Task objective:
Substitute "Screen size" for every "Image resolution" in the data below, and give the lines again with nothing else changed.

Information provided:

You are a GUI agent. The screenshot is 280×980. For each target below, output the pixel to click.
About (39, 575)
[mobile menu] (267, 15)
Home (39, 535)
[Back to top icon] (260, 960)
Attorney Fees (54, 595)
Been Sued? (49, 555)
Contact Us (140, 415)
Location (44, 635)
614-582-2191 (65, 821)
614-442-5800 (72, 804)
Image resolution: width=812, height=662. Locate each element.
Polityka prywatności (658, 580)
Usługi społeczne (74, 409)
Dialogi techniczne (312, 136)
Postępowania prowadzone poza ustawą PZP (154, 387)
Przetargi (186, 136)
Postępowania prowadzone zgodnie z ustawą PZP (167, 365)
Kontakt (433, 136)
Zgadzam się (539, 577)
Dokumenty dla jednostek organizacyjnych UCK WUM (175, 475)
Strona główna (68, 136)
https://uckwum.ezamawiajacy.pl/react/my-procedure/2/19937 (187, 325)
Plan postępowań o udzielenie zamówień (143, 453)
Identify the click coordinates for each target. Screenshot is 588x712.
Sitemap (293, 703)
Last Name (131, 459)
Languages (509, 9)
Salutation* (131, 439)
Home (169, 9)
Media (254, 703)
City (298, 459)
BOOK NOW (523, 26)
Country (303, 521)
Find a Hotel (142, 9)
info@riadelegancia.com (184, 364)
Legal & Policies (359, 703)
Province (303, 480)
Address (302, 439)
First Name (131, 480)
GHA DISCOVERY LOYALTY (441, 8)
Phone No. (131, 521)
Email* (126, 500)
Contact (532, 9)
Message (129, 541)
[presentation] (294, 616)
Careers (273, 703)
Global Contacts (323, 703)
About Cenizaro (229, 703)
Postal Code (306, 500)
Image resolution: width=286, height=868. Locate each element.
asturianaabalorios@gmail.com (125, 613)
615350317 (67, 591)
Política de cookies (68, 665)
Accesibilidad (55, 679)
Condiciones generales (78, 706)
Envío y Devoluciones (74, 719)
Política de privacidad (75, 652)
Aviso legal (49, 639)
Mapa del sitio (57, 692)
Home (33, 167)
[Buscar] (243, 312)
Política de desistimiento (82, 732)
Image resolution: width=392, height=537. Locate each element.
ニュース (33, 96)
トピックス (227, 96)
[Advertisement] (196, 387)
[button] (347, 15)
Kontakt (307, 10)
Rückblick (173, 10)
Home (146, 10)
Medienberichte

Full solution:
You are a GUI agent. The screenshot is 280×980. For each target below, output the pixel to click.
About (39, 575)
[mobile menu] (267, 15)
Home (39, 535)
[Back to top icon] (260, 960)
Attorney Fees (54, 595)
Been Sued? (49, 555)
Contact Us (140, 415)
Location (44, 635)
614-582-2191 (65, 821)
614-442-5800 (72, 804)
Screen size: width=812, height=662. Locate each element.
Polityka prywatności (658, 580)
Usługi społeczne (74, 409)
Dialogi techniczne (312, 136)
Postępowania prowadzone poza ustawą PZP (154, 387)
Przetargi (186, 136)
Postępowania prowadzone zgodnie z ustawą PZP (167, 365)
Kontakt (433, 136)
Zgadzam się (539, 577)
Dokumenty dla jednostek organizacyjnych UCK WUM (175, 475)
Strona główna (68, 136)
https://uckwum.ezamawiajacy.pl/react/my-procedure/2/19937 (187, 325)
Plan postępowań o udzielenie zamówień (143, 453)
Identify the click coordinates for each target. Screenshot is 588x712.
Sitemap (293, 703)
Last Name (131, 459)
Languages (509, 9)
Salutation* (131, 439)
Home (169, 9)
Media (254, 703)
City (298, 459)
BOOK NOW (523, 26)
Country (303, 521)
Find a Hotel (142, 9)
info@riadelegancia.com (184, 364)
Legal & Policies (359, 703)
Province (303, 480)
Address (302, 439)
First Name (131, 480)
GHA DISCOVERY LOYALTY (441, 8)
Phone No. (131, 521)
Email* (126, 500)
Contact (532, 9)
Message (129, 541)
[presentation] (294, 616)
Careers (273, 703)
Global Contacts (323, 703)
About Cenizaro (229, 703)
Postal Code (306, 500)
Screen size: width=286, height=868. Locate each element.
asturianaabalorios@gmail.com (125, 613)
615350317 (67, 591)
Política de cookies (68, 665)
Accesibilidad (55, 679)
Condiciones generales (78, 706)
Envío y Devoluciones (74, 719)
Política de privacidad (75, 652)
Aviso legal (49, 639)
Mapa del sitio (57, 692)
Home (33, 167)
[Buscar] (243, 312)
Política de desistimiento (82, 732)
Screen size: width=392, height=537. Locate each element.
ニュース (33, 96)
トピックス (227, 96)
[Advertisement] (196, 387)
[button] (347, 15)
Kontakt (307, 10)
Rückblick (173, 10)
Home (146, 10)
Medienberichte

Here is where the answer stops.